Petit problème a:
Réécris sous forme de liste, en gardant l'essentiel, le paragraphe de l'extrait sur la concurrence qui commence par « Les forces de la nature appartiennent ».

Extrait du texte:
»»

De ce qui précède, on peut déduire la solution d'une des questions les plus controversées, celle de la liberté commerciale de peuple à peuple. S'il est vrai, comme cela me paraît incontestable que les diverses nations du globe soient amenées par la Concurrence à n'échanger entre elles que du travail, de la peine de plus en plus nivelée; et à se céder réciproquement, par-dessus le marché, les avantages naturels que chacune d'elles a à sa portée: combien ne sont-elles pas aveugles et absurdes celles qui repoussent législativement les produits étrangers, sous prétexte qu'ils sont à bon marché, qu'ils ont peu de valeur relativement à leur utilité totale, c'est-à-dire précisément parce qu'ils renferment une grande portion d'utilité gratuité!
Je l'ai déjà dit et je le répète: une théorie m'inspire de la confiance quand je la vois d'accord avec la pratique universelle. Or il est positif que les nations feraient entre elles certains échanges si on ne le leur interdisait par la force. Il faut la baïonnette pour les empêcher, donc on a tort de les empêcher.
2o Une autre circonstance qui places certains hommes dans une situation favorable et exceptionnelle quant à la rémunération, c'est la connaissance exclusive des procédés par lesquels il est possible de s'emparer des agents naturels. Ce qu'on nomme une invention est une conquête du génie humain. Il faut voir comment ces belles et pacifiques conquêtes, qui sont, à l'origine, une source de richesses pour ceux qui les font, deviennent bientôt, sous l'action de la (p. 365) Concurrence, le patrimoine commun et gratuit de tous les hommes.
Les forces de la nature appartiennent bien à tout le monde. La gravitation, par exemple est une propriété commune; elle nous entoure, elle nous pénètre, elle nous domine: cependant s'il n'y a qu'un moyen de la faire concourir à un résultat utile et déterminé, et qu'un homme qui connaisse ce moyen, cet homme pourra mettre sa peine à haut prix, ou refuser de la prendre, si ce n'est en échange d'une rémunération considérable. Sa prétention, à cet égard, n'aura d'autres limites que le point où il exigerait des consommateurs un sacrifice supérieur à celui que leur impose le vieux procédé. Il sera parvenu, par exemple, à anéantir les neuf dixièmes du travail nécessaire pour produire l'objet x.—Mais x a actuellement un prix courant déterminé par la peine que sa production exige selon la méthode ordinaire. L'inventeur vend x au cours; en d'autres termes, sa peine lui est payée dix fois plus que celle de ses rivaux. C'est là la première phase de l'invention.

««

Données fournies:
»»

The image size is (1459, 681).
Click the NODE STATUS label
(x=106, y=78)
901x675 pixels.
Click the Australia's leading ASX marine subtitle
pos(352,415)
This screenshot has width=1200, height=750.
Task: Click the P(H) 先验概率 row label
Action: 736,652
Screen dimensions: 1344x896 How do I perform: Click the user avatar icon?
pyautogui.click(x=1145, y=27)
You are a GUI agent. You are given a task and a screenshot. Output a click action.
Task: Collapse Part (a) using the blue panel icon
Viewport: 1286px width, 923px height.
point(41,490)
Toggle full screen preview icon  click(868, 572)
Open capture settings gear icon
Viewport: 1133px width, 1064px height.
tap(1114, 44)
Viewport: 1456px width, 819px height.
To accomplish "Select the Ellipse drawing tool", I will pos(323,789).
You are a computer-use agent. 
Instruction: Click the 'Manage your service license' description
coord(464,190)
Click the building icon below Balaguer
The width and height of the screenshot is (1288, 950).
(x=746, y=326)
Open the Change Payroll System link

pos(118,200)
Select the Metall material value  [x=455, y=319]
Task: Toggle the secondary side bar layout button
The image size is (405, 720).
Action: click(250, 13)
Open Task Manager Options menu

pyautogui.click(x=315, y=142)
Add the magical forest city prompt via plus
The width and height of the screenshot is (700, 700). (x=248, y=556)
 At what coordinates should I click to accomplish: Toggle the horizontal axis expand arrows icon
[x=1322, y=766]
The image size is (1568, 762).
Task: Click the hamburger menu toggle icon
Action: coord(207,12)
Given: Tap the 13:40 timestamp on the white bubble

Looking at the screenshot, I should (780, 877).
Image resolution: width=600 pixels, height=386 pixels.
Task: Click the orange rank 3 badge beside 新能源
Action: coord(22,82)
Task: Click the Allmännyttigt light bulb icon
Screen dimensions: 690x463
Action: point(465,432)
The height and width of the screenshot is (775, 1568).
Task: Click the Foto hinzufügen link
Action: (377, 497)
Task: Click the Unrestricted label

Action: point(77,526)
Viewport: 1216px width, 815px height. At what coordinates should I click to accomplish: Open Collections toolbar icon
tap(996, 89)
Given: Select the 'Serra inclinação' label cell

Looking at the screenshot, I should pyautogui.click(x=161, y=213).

««

Petit problème b:
Relève chaque ligne des données qui contient le mot « what ».

Réponse complète a:
- Les forces de la nature, comme la gravitation, appartiennent à tout le monde.
- Si un seul homme connaît le seul moyen d'en tirer un résultat utile, il peut faire payer sa peine très cher, ou refuser de la prendre sans une forte rémunération.
- Sa seule limite : ne pas demander aux consommateurs un sacrifice plus grand que celui qu'impose le vieux procédé.
- Exemple : il supprime les neuf dixièmes du travail nécessaire pour produire l'objet x, mais il vend x au prix courant, fixé selon la méthode ordinaire.
- Sa peine est ainsi payée dix fois plus que celle de ses rivaux.
- C'est la première phase de l'invention.

Réponse complète b:
 At what coordinates should I click to accomplish: Toggle the horizontal axis expand arrows icon
Viewport: 1216px width, 815px height. At what coordinates should I click to accomplish: Open Collections toolbar icon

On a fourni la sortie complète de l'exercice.